Béla Bartók}}— Bartók Plays Bartók (Pearl, 1995}
Milton Nascimento—Milton (EMI, 1970)
Abbey Lincoln—Straight Ahead (Candid, 1961)
Thelonious Monk Quartet with John Coltrane—Live at the Five Spot (Blue Note, 1958)
Meredith Monk—Impermanence (ECM, 2008)
Duke Ellington—Piano Reflections (Capitol, 1953)
Johann Sebastian Bach—The Art of the Fugue

AAJ: What were your experiences coming from Lisbon to Boston and then to New York? If so how did those experiences impact your artistic development?

SS: It’s very hard to describe my experiences coming from Portugal to the USA. Just try to imagine coming from a small school in Lisbon, that doesn’t have more than 200 students, to Berklee, where you have 4,000 students from all over the world. And to be alone for the first time in a foreign country, with the ideal of studying music.

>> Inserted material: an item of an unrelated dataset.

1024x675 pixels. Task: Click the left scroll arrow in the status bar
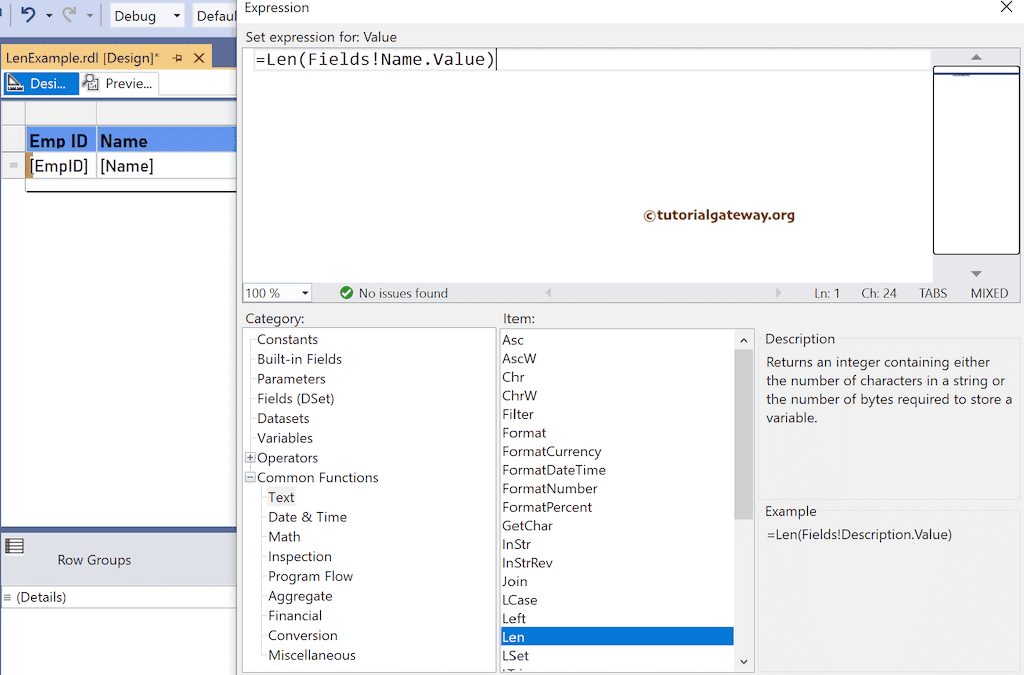(x=548, y=293)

With tough winters in Boston…and then going to NEC where I met wonderful teachers who really encouraged me and supported my music, like Danilo Pérez, Dominique Eade and Ran Blake. This all meant an opening of my mind, beyond what I could imagine. I was able to explore and work hard on my music, in a really focused way. And learn even more about jazz, from direct sources.

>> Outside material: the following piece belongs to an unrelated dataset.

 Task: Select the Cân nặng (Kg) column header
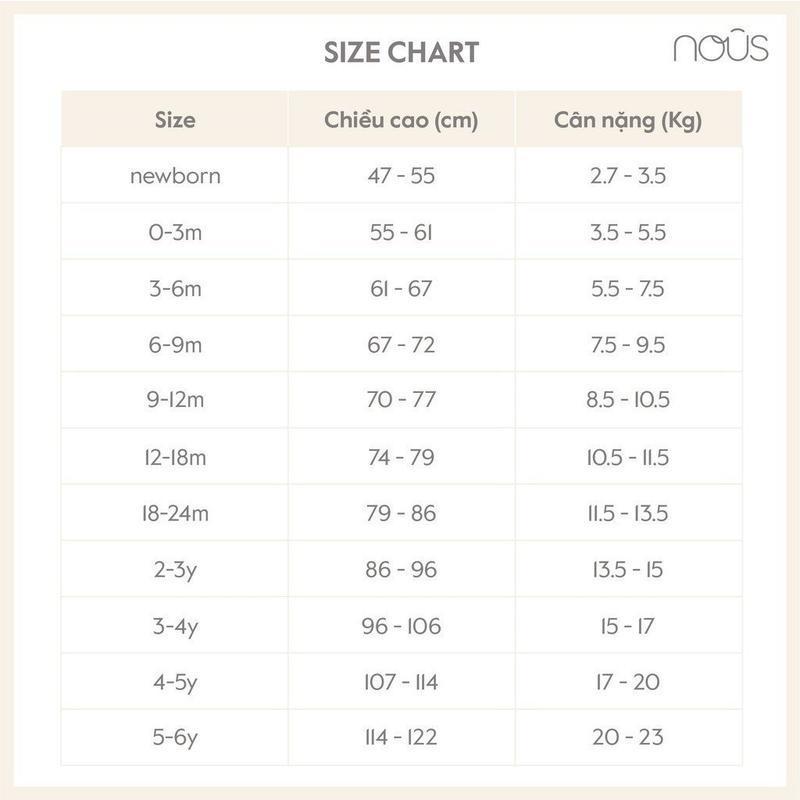[x=628, y=121]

And then New York, where there are so many musicians, so many people, and where the scene is so competitive. And then you have to pay your bills, you have to keep working on your music, it’s like a positive struggle. It taught me that nothing is for granted, and if you really want something to happen, it has to come from you and not from others. And there are so many incredible musicians in this city that inspire me and teach me every day. To be in New York helped me to see things in a different perspective. The goal is just to keep doing the music I love, be a better musician and person.

AAJ: Your debut album, Praia, contains intriguing original compositions, presumably inspired by Cape Verdean themes, what is your connection to Cape Verde?

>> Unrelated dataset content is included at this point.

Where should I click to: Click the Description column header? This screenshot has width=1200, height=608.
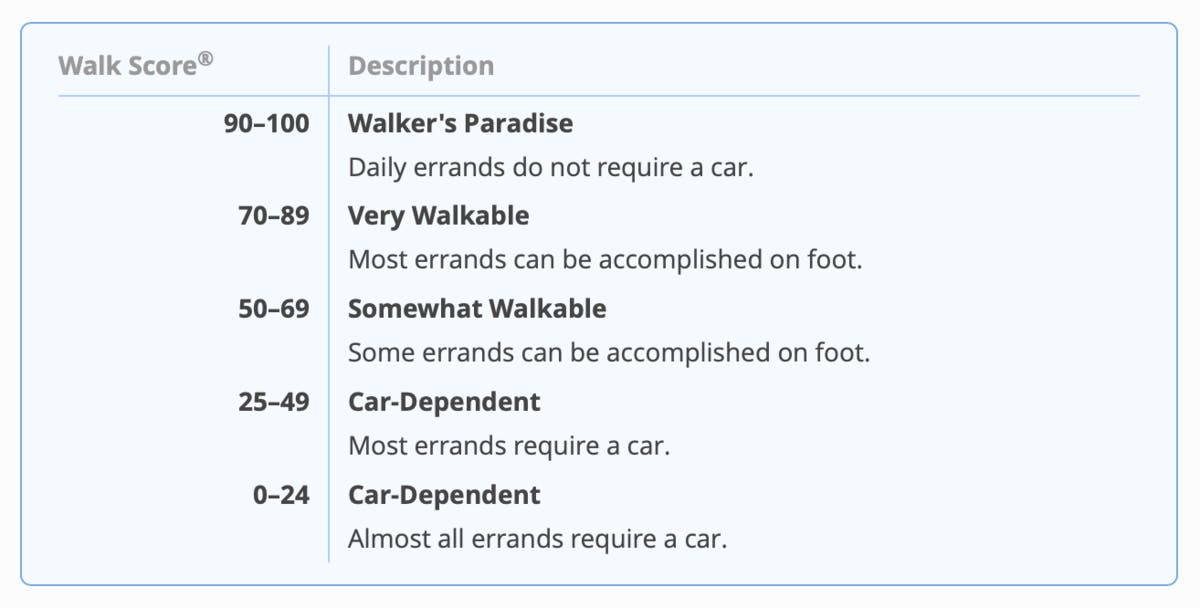420,66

SS: I wonder why you ask me about Cape Verde, as there’s nothing related to it on that record. Praia means “beach” in Portuguese, and it was what I missed the most during my first years in Boston, and that feeling gave some impulse composing that music. Those songs were my first attempts of writing music, and they had a stamp on it, which was “I miss my home, I miss my friends, but I also love my new life here.”

AAJ: It is quite interesting and unique that your compositions on Mobile reflected the spirit of literary works yet your singing was primarily wordless vocalese. What inspired you in those particular eclectic mix of books?

SS: It was very random. A few months after moving to New York I realized I was only reading books from travelers and adventurous people, about travelers’ struggles, about discovering the unknown. And maybe that was related with what I was experiencing, being in NY and finding my way of living in this city. Each book was a revelation for me, and I loved reading all of them. And I thought that maybe I could try to recreate a scene or a memory from each book into music. I was fortunate to be able to explore this music with [guitarist] André Matos, [pianist] Kris Davis, [bassist] Ben Street and [drummer] Ted Poor, as I think they really understood each song and played it beautifully.

AAJ: Currently you perform leading your own group as well as in duos either with Ran Blake or André Matos. What are the different challenges inherent in each setting?

SS: For the duo setting, there are similar aspects that need to be present: communication, good time, listening, and empathy. We have to be a team.

Singing with Ran Blake is a time travel for me, as there is so much tradition and knowledge in his playing. It always has the surprise element—we might play the same song several times, and although I feel we are following a plot (just like a movie plot), sometimes we do a shorter version, some other times longer, sometimes we modulate to another key, sometimes he stops playing or throws a chord that completely blows me away. At the beginning it was very hard for me, and I realized I had to be really strong when singing the melody of a song, so that he could play whatever he felt like behind me without losing my direction.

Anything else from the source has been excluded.